The improbable story of Huey P. Newton’s escape to Cuba—with the help of a pair of movie producers—is stretched thin in this Apple TV+ miniseries

André Holland in The Big Cigar ,Photo: Apple TV+

At the heart of The Big Cigar, the Apple TV+ miniseries centered on Huey P. Newton’s escape to Cuba aided by a pair of Hollywood producers, is a simple, oft-repeated idea: This entire thing could be a movie! Bert Schneider (played by Alessandro Nivola) means this literally. The lengths he and his producing partner, Stephen Blauner (P. J. Byrne), go to help the Black Panther founder flee the United States are improbable—seen only in the kinds of indie movies these trailblazers were churning out in the 1960s. And it’s only by pretending to get one of their projects off the ground that Schneider is able to help Newton, Hollywood serving as a helpful shield for the outlandish things these men have to do. And Schneider does believe what they eventually get away with could, indeed, make for a great Hollywood flick.

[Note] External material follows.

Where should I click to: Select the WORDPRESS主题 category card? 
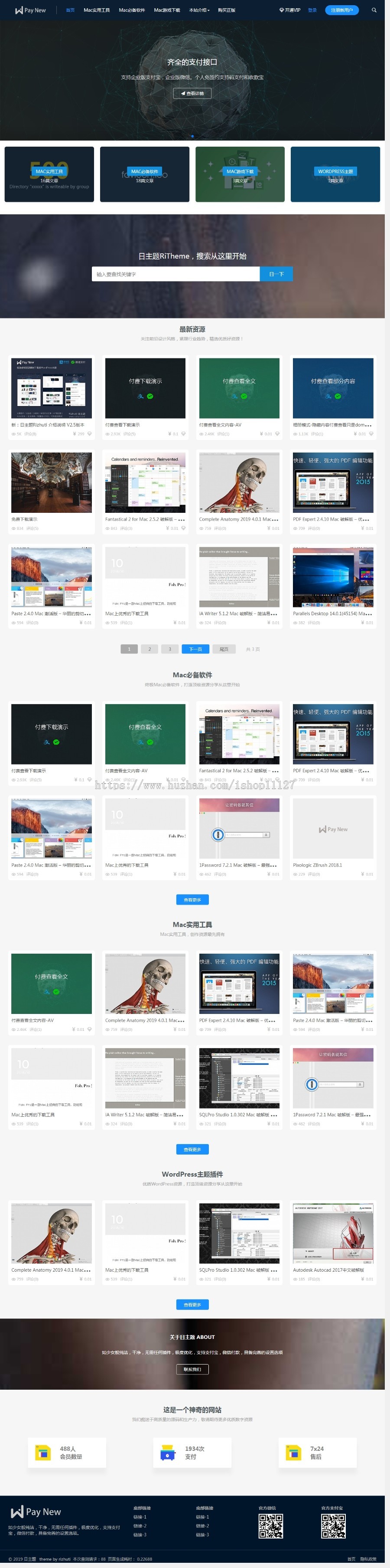(x=335, y=174)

The problem with this show (which premieres May 17) hitting that note over and over again is that you’re reminded that those Hollywood heydays are over—and that, these days, such movie-ready plots end up serving instead as premises for prestige-TV dramas. There is nothing inherently wrong with these. But there are times when, over the course of its six episodes, The Big Cigar feels like it could’ve used a trim, a tighter container, and, perhaps, benefited from being a movie and not a limited series.

“The story I’m about to tell you is true,” Newton (André Holland) tells us in voice-over at the start of the show’s first episode. “At least, uh, mostly true—at least how I remember it. But it is coming through the lens of Hollywood, so let’s see how much of my story they are really willing to show.” It’s but one example of the way The Big Cigar wishes to wink at us at every turn, reminding us this is not history as it happened so much as history as it is retold—through the specific vision of a pop culture object, one whose very biases will be laid bare throughout. Newton is right to be wary. The Black Panther party has long had to contend with the ways in which its very existence has had to struggle against the idea (in politics and in media) that it was a militant, terrorist organization that posed an unimaginable threat to the United States. And it was indeed militant, as its tenets were based on emboldening African Americans to defend themselves from a hostile white establishment and its attendant law enforcement.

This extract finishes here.